Lorsque Poutine appelle les Russes à se mobiliser et à œuvrer pour la victoire comme le peuple soviétique travaillait pour le front pendant la Grande Guerre patriotique, il ne semble pas se rendre compte combien il est loin de la réalité.
Six mois seulement après l’attaque de l’Allemagne hitlérienne, l’Union soviétique avait déjà réussi à renverser le cours de la guerre ; à arrêter les hordes fascistes aux portes de Moscou et de Leningrad ; à créer une puissante coalition internationale et à obtenir d’elle une aide colossale en ressources et en armement ; à insuffler au peuple la foi en la Victoire et la compréhension de sa valeur existentielle.
Aujourd’hui, les appels de Poutine ressemblent à une parodie du discours de Joseph Goebbels sur la guerre totale – mais l’art oratoire n’a pas sauvé l’Allemagne, qui avait entamé sa retraite sur le front de l’est, d’une défaite finale. Le maximum que la Russie pouvait tirer de la guerre avec l’Ukraine, elle aurait pu l’obtenir à l’été 2022 – avant que Poutine ne soit contraint de déclarer une « mobilisation partielle », puis de passer à son « économie de la mort » ; avant que les sanctions ne soient mises en place, accompagnées du refus des Européens de coopérer dans le domaine énergétique ; avant que l’Occident ne commence à fournir à l’Ukraine des quantités importantes d’armements modernes ; avant que l’Ukraine elle-même ne songe à créer une industrie militaire moderne.
Depuis lors, le Kremlin s’enlise de plus en plus profondément dans un affrontement sans issue, qu’il commence à perdre ouvertement, ce qui deviendra de plus en plus évident chaque mois : comme en Allemagne, sinon en 1944, du moins en 1917.
Personne ne peut aujourd’hui dire en détail comment cette guerre se terminera – mais il n’est plus question d’acquérir quatre (six, huit) régions de l’Ukraine, et le maintien de Poutine à la tête d’une Russie humiliée et ruinée semble de moins en moins évident. Combien de défilés lui restera-t-il encore à organiser, même aussi bâclés que ceux de cette année ?
Tout cela ne devrait surprendre personne.

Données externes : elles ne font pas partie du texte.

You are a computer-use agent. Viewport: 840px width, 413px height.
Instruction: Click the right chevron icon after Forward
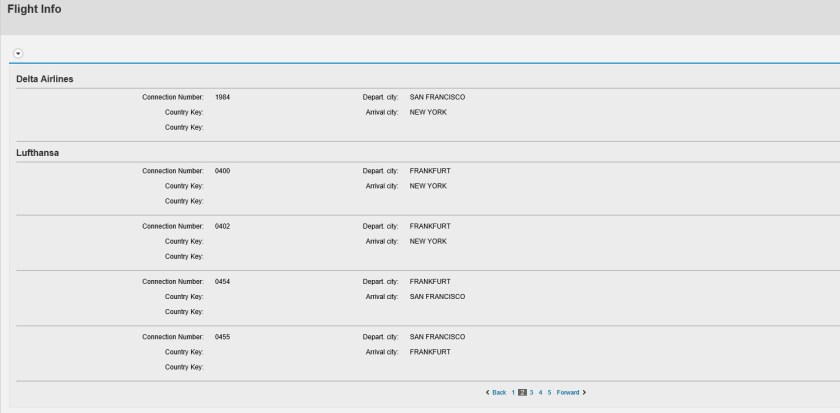(584, 392)
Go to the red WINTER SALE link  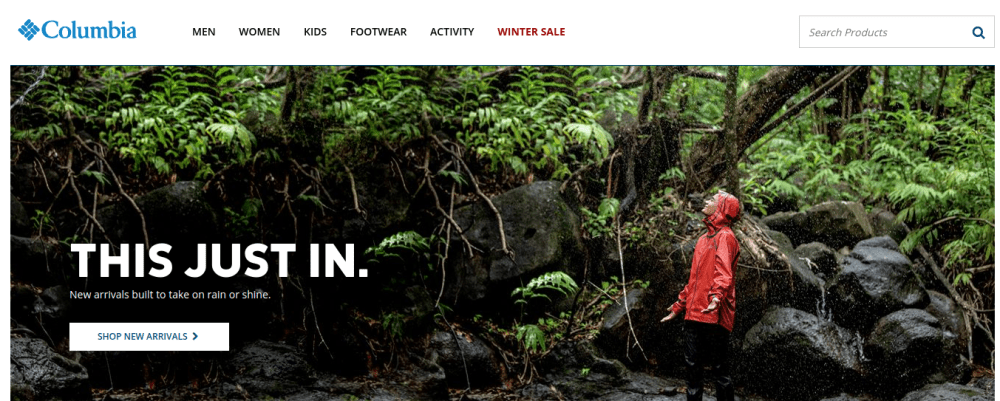tap(531, 32)
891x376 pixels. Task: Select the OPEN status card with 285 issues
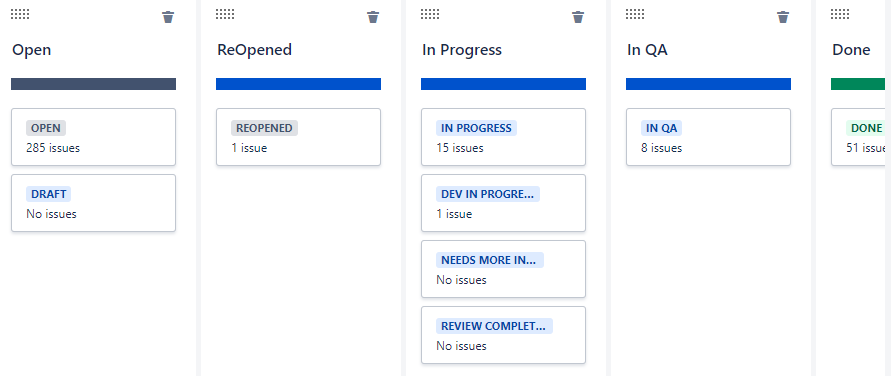tap(93, 137)

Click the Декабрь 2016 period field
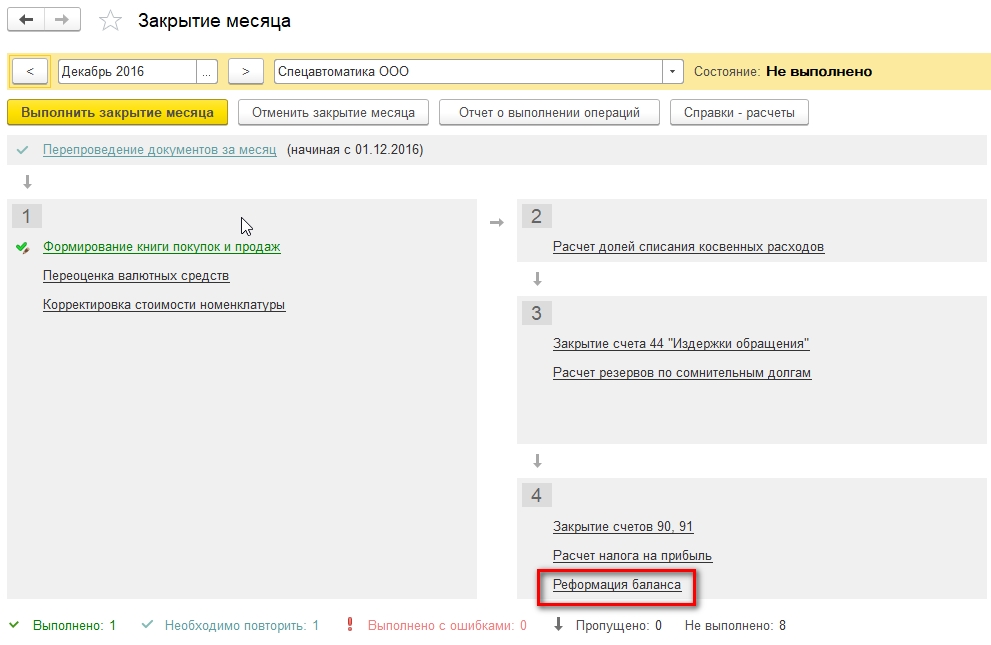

Ou, du moins, cela ne devrait pas surprendre ceux qui étudient l’histoire autrement que dans les manuels de Medinski3.
Traduit du russe par Desk Russie
Lire la version originale
Vladislav Inozemtsev est un économiste et essayiste russe. Il dirige le Centre d'études post-industrielles.
Notes
- L’« autorisation » accordée par Volodymyr Zelensky pour l’organisation d’un défilé sur la place Rouge à Moscou le 9 mai peut être considérée non seulement comme une provocation, mais aussi comme une démonstration de force résultant de l’évolution de la situation sur le champ de bataille. Toutes les notes sont de la rédaction.
- C’est là qu’est situé le Centre national de commandement et de contrôle de la défense de la Fédération de Russie.
- Il s’agit des manuels d’histoire de la Russie qui sont obligatoires pour tous les établissements d’enseignement général. L’ancien ministre russe de la Culture, le président de la Société militaire et historique russe, Vladimir Medinski est l’initiateur et le co-auteur de ces manuels qui glorifient la supériorité de la Russie, mais passent sous silence ses pages sombres. Ces manuels sont remplis de contre-vérités historiques et ont une ligne anti-occidentale prononcée.